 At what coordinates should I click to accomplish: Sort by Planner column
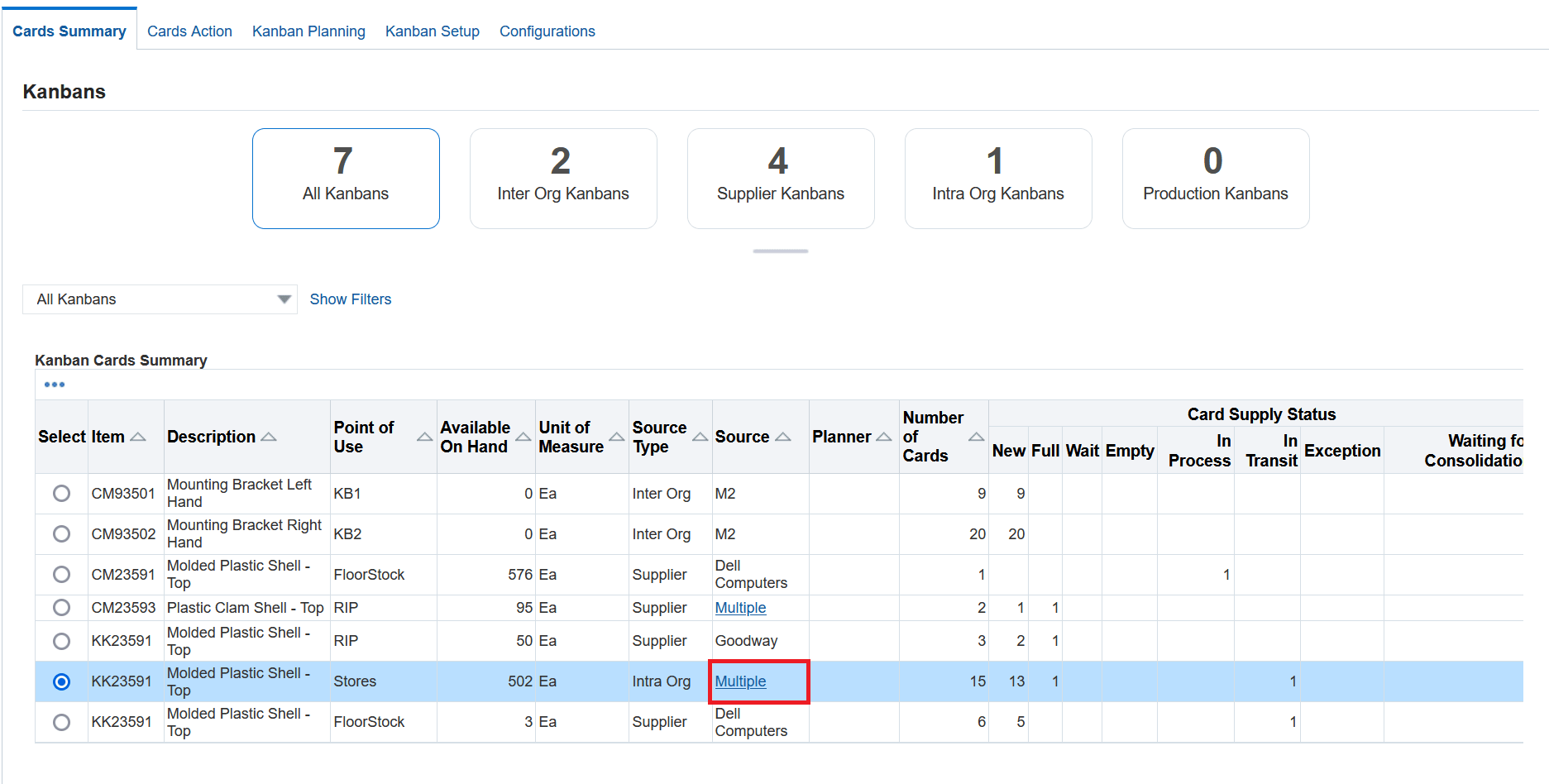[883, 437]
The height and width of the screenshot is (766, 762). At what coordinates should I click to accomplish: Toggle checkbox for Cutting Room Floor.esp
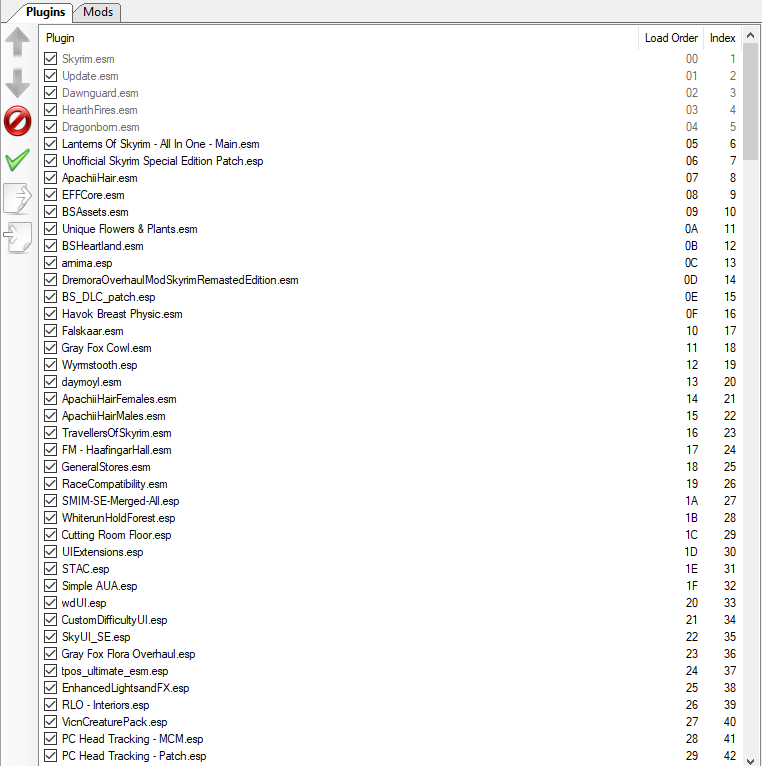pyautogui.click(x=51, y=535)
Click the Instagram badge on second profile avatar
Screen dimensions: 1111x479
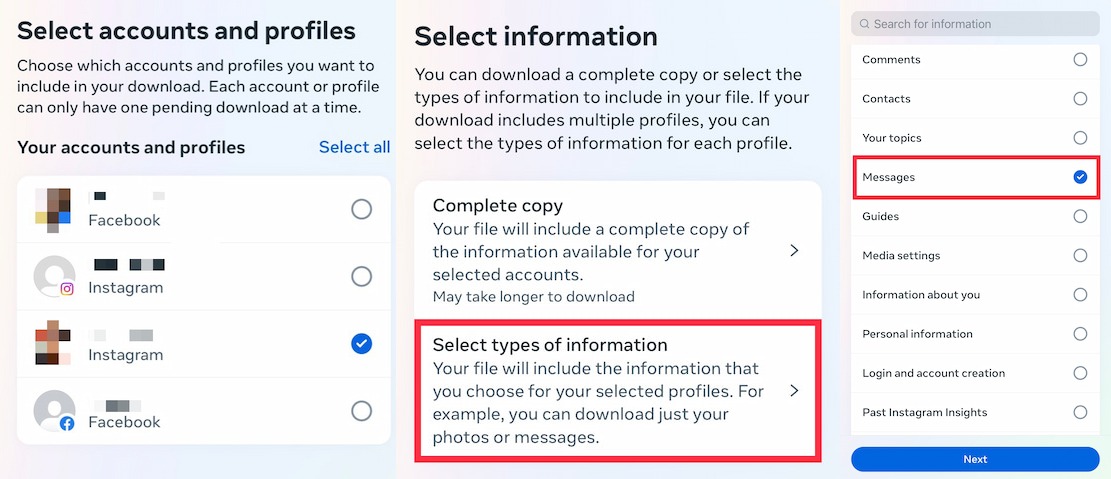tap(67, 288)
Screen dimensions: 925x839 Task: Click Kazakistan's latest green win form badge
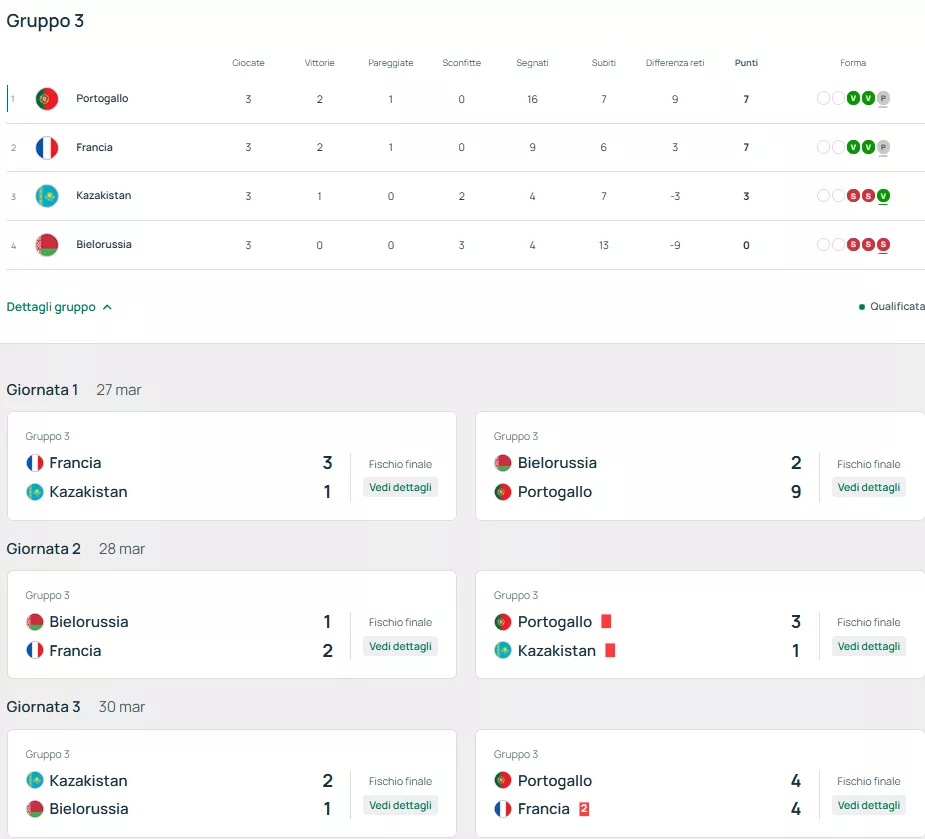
--
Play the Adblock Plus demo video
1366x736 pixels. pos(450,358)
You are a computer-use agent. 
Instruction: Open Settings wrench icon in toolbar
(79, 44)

▶ EXERCISE
Can you repeat the entries from the line with "At what coordinates should I click to accomplish: Sort" up to and including the line with "pyautogui.click(x=51, y=535)", leaving the pictures out of your answer?

▶ PROBLEM SOLUTION
 At what coordinates should I click to accomplish: Sort by Planner column
[883, 437]
The height and width of the screenshot is (766, 762). At what coordinates should I click to accomplish: Toggle checkbox for Cutting Room Floor.esp
pyautogui.click(x=51, y=535)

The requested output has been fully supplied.